Le Conseil d’Etat a jugé que, si la lettre majorant le délai d’instruction d’une demande d’autorisation d’urbanisme n’est pas un acte faisant grief susceptible de recours, cette lettre n’a, en revanche, pas pour effet de proroger le délai d’instruction de droit commun, à l’issue duquel naît une autorisation tacite, lorsqu’elle est tardive ou illégale (CE, 2ème et 7ème chambres réunies, 24 octobre 2023, n°462511, Publié au recueil Lebon).
Dans cette affaire, un pétitionnaire a déposé une demande de permis de construire en vue de régulariser la construction, sans autorisation d’urbanisme, d’une serre agricole de 2 400 m2 sur son terrain, situé sur le territoire de la commune d’Aix-en-Provence. Par un courrier, le maire de cette commune l’a informé que le délai d’instruction de sa demande a été majoré d’un mois et qu’en l’absence de réponse à l’issue de ce délai, il bénéficierait d’une autorisation tacite. Toutefois, avant l’expiration de ce délai, le maire a refusé d’accorder le permis de construire sollicité, par un arrêté.
A la suite de ce refus, le pétitionnaire a demandé au tribunal administratif de Marseille d’annuler cet arrêté et d’enjoindre au maire, sous astreinte, de lui délivrer un certificat de permis tacite. Ce tribunal administratif a toutefois rejeté la requête du pétitionnaire. Saisie en appel, la cour administrative d’appel de Marseille a confirmé ce jugement.

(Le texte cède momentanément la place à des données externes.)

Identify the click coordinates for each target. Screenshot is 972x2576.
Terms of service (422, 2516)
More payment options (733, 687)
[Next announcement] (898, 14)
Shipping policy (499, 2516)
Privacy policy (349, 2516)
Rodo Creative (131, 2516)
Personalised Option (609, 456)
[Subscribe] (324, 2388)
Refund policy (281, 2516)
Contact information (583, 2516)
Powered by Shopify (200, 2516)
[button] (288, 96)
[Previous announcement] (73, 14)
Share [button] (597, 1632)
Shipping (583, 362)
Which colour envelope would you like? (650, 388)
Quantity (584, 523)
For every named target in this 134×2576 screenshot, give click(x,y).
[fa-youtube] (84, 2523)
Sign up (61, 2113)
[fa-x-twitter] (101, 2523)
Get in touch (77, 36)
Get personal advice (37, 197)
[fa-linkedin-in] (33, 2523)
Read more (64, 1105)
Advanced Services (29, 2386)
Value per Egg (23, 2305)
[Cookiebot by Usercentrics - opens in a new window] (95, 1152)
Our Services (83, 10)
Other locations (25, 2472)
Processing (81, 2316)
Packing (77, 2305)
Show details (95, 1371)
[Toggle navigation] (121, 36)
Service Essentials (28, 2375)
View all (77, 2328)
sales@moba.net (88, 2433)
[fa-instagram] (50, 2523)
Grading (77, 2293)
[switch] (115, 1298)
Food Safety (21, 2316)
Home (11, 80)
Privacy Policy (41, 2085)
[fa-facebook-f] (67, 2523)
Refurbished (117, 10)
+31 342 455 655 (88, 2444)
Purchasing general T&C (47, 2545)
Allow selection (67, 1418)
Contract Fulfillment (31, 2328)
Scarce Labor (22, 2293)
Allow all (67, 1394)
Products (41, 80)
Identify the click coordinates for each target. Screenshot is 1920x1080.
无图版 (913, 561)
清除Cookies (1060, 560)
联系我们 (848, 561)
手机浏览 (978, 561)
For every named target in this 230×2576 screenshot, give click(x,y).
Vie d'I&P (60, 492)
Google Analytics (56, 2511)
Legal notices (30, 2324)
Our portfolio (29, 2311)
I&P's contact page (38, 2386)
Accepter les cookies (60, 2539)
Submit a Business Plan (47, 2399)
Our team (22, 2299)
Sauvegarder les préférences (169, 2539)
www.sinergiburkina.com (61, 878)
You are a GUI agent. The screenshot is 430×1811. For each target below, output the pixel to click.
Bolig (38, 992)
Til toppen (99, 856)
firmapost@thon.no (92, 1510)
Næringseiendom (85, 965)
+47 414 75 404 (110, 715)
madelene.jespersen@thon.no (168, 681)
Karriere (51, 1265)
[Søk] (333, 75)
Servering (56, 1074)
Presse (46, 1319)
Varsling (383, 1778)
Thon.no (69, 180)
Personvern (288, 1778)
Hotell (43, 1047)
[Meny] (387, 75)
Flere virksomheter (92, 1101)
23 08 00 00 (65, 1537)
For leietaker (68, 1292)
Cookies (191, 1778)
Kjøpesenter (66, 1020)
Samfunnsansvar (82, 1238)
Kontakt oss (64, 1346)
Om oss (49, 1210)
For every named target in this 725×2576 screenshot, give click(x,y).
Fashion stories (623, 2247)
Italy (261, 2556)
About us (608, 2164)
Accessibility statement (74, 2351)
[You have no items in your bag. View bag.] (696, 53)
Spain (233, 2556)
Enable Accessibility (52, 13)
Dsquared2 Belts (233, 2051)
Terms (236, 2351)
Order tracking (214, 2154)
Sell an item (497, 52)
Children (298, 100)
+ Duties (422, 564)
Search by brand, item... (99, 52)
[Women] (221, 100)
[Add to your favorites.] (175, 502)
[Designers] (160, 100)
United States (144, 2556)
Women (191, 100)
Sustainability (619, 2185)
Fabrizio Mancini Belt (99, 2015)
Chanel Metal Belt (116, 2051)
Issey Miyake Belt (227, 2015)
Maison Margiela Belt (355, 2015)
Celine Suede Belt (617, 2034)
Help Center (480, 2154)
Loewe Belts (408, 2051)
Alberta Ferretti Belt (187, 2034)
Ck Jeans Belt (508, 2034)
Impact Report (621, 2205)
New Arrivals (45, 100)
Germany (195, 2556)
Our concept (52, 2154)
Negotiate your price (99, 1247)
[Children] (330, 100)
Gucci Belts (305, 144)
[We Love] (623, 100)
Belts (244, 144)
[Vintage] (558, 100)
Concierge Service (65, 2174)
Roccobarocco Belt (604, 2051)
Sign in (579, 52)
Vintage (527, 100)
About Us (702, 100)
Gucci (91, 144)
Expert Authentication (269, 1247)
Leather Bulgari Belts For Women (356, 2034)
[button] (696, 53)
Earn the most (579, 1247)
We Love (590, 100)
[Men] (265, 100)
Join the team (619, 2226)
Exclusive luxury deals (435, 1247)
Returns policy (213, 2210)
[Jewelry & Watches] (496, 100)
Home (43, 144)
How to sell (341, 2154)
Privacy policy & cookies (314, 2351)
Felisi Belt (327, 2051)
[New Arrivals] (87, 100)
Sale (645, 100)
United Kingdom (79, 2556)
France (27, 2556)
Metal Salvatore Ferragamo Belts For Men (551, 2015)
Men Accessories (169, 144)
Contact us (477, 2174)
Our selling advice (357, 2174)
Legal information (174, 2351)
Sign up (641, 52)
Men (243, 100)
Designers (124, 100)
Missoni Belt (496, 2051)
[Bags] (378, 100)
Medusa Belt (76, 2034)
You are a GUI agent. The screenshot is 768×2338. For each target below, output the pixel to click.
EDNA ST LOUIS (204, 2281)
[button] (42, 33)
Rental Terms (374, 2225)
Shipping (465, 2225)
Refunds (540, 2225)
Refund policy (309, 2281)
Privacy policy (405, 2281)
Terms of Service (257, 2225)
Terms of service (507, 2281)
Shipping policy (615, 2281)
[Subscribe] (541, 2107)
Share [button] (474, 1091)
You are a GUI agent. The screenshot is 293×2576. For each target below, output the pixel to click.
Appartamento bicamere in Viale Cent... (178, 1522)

Saisi à son tour en cassation, le Conseil d’Etat a tout d’abord rappelé qu’il résulte des articles R. 423-4, R. 423-5, R. 423-18, R. 423-42, R. 423-43 et R. 424-1 du code de l’urbanisme qu’à l’expiration du délai d’instruction d’une demande d’autorisation d’urbanisme tel que fixé par les dispositions de ce code, naît une décision de non-opposition à déclaration préalable ou un permis tacite.
Le Conseil d’Etat a ensuite jugé qu’une modification du délai d’instruction notifiée après l’expiration du délai d’un mois prévu à l’article R. 423-18 du même code ou qui, bien que notifiée dans ce délai, ne serait pas motivée par l’une des hypothèses de majoration prévues aux articles R. 423-24 à R. 423-33 de ce code, n’a pas pour effet de modifier le délai d’instruction de droit commun à l’issue duquel naît une autorisation tacite. Dit autrement, le pétitionnaire est rendu titulaire d’un permis ou d’une décision de non-opposition tacite à l’expiration du délai d’instruction initial, dès lors que la lettre majorant le délai d’instruction est tardive ou illégale.
En outre, le Conseil d’Etat a précisé que, s’il appartient à l’autorité compétente, le cas échéant, d’établir qu’elle a procédé à la consultation ou mis en œuvre la procédure ayant motivé la prolongation du délai d’instruction, en revanche, le bien-fondé de cette prolongation est sans incidence sur la légalité de la décision attaquée.
En conséquence, le Conseil d’Etat a enfin jugé que la cour administrative d’appel de Marseille n’a pas commis d’erreur de droit, d’une part, en écartant comme inopérant le moyen invoquant, par voie d’exception, l’illégalité de la lettre majorant le délai d’instruction, dès lors que cette lettre ne constitue pas la base légale de la décision de refus et n’est donc pas une décision faisant grief susceptible de faire l’objet d’un recours pour excès de pouvoir, et d’autre part, en jugeant que le bien-fondé de la prolongation du délai d’instruction était, par lui-même, sans incidence sur la légalité de la décision attaquée.